A high-profile Medicare policy that sought to reduce certain hospital-acquired infections by cutting payments tied to treating them turned out to have no impact, according to a new study in the New England Journal of Medicine.
The study, which looked at the effect of the 2008 payment change on bloodstream and urinary-tract infections related to catheters, found "no evidence" that the shift had any measurable impact on the infections, which were already decreasing before the change went into effect. The study follows other research that has cast doubt on the effectiveness of some efforts to tie reimbursement to quality-improvement efforts in health care, an approach that is being considerably ramped up under the federal health overhaul.
The Medicare policy, mandated by federal law, was supposed to ensure that hospitals didn't get paid additional money to treat hospital-acquired conditions that were deemed to be preventable.
Researchers used data from 398 hospitals, spanning from January 2006 through March 2011. They compared the infection rates before the policy started in October 2008 to the period afterward. They also compared those results to another condition, ventilator-associated pneumonia, which wasn't targeted by the payment change. After the shift, there were "no significant changes" in the rates of any of the three conditions, the study found.
The results didn't appear to be affected by whether the hospitals were in states that required reporting of such infections or by other hospital characteristics, such as size, share of patients on Medicare or ownership, the study's authors wrote.
Grace Lee, the study's lead author, said the findings may reflect that the financial impact of the policy was limited, or that hospitals were already successfully engaged in efforts to reduce these infections. "It may not have been enough to motivate further change of behavior," said Dr. Lee, an associate professor at the Harvard Pilgrim Health Care Institute and Harvard Medical School. The study was funded by the federal Agency for Healthcare Research and Quality.

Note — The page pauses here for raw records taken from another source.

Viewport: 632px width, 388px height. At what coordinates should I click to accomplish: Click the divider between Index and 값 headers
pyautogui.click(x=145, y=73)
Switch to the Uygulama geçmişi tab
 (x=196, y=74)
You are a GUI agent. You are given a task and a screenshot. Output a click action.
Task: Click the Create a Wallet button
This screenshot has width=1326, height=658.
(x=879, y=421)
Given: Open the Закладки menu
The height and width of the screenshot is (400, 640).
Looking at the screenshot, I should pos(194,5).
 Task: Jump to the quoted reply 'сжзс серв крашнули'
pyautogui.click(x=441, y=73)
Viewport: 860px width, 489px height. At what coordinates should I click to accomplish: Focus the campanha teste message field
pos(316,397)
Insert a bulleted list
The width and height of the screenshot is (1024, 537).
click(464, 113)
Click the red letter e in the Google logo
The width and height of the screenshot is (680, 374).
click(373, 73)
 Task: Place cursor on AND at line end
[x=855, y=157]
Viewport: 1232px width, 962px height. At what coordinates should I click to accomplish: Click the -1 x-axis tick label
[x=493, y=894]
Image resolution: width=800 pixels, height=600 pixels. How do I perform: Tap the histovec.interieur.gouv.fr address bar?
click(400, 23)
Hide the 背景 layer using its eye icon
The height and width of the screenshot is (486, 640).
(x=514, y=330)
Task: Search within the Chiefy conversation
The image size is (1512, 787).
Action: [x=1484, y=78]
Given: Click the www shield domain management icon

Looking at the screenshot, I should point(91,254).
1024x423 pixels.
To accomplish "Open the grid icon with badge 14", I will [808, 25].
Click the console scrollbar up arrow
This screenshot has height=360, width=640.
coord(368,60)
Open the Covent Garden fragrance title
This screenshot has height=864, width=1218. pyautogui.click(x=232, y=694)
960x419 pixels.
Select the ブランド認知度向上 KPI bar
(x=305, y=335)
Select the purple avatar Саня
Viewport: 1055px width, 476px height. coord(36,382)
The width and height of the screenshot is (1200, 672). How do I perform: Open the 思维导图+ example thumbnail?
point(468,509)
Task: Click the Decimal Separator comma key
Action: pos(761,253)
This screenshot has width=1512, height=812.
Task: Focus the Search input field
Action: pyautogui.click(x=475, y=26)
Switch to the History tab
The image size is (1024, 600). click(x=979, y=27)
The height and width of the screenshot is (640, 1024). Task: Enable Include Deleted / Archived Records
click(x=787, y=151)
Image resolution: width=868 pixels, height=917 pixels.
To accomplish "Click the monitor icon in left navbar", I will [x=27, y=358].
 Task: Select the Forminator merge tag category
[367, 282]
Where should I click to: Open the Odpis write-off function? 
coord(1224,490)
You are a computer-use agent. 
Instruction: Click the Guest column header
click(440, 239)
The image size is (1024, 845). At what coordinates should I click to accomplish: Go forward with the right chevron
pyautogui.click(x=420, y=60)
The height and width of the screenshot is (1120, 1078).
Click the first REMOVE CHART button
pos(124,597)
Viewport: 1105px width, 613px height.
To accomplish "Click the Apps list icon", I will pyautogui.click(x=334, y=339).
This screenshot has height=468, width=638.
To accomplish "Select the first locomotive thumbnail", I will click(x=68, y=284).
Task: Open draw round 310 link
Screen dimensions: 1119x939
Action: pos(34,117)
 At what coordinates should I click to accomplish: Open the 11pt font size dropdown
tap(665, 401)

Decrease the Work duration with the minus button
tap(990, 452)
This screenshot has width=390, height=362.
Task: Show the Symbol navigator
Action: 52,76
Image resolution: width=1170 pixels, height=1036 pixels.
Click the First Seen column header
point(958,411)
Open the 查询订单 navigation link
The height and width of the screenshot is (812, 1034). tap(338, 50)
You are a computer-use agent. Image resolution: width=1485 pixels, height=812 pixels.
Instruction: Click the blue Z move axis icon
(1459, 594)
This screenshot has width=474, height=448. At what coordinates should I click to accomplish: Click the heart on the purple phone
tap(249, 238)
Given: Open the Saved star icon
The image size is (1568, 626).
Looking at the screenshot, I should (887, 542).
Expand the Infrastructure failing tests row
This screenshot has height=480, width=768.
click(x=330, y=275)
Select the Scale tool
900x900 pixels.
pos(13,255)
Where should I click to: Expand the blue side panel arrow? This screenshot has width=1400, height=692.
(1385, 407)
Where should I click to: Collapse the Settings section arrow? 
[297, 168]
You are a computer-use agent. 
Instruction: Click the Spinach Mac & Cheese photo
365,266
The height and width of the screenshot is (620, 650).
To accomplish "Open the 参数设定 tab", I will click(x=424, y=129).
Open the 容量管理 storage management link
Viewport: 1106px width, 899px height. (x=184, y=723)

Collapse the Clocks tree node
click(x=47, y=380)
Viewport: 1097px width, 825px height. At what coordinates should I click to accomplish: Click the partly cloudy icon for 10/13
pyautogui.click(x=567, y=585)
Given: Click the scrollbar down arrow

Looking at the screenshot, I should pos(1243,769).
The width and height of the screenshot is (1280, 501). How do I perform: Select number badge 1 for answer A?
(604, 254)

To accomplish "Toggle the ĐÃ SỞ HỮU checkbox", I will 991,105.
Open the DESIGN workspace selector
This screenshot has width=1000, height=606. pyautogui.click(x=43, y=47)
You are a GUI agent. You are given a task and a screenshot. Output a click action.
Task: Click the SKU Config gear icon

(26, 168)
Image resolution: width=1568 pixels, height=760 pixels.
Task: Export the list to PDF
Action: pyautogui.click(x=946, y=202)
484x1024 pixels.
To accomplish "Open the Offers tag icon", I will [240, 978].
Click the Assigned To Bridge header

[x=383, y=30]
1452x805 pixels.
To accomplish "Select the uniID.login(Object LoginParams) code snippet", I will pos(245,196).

Previous research has shown mixed results for efforts to improve the quality of care by tweaking payments to hospitals, doctors and other providers. A research review of such programs for primary-care physicians concluded that there was "little rigorous evidence of their success in improving the quality of primary health care," or of their cost-effectiveness compared with other programs. The review was published last year by the Cochrane Collaboration, a nonprofit that specializes in reviewing medical literature.
"The jury is still out on whether or not it works, and under what circumstances it works," said Rachel Werner, associate professor of medicine at the University of Pennsylvania, who wasn't involved in the new study.
Still, there are growing efforts by government agencies and private insurers to tie payment to quality measures such as the rate of readmissions, which are deemed preventable. Among other changes, in 2015, Medicare will begin financially penalizing hospitals that have the highest rates of certain hospital-acquired health conditions.
The Centers for Medicare and Medicaid Services said, "Taken all together, our policies are working" to reduce infections patients get while in the hospital. The agency pointed to other efforts, including one program funded by the federal Agency for Healthcare Research and Quality that was tied to a 40% decrease in the rate of the catheter-linked bloodstream infections in hospital intensive-care units.
Nancy Foster, a vice president at the American Hospital Association, said the new study should make policy makers "take a step back and say, are payment penalties the right way to go, do they actually add to the efforts" on reducing infections and other hospital-acquired conditions?
Meredith Rosenthal, a professor of health economics at Harvard who wasn't involved in the new study, said the finding, while valuable, probably "doesn't have very strong implications" for the other Medicare pay-for-performance efforts, partly because of the relatively limited financial impact of the 2008 change, and the fact that the hospitals were already successfully focused on reducing the infections.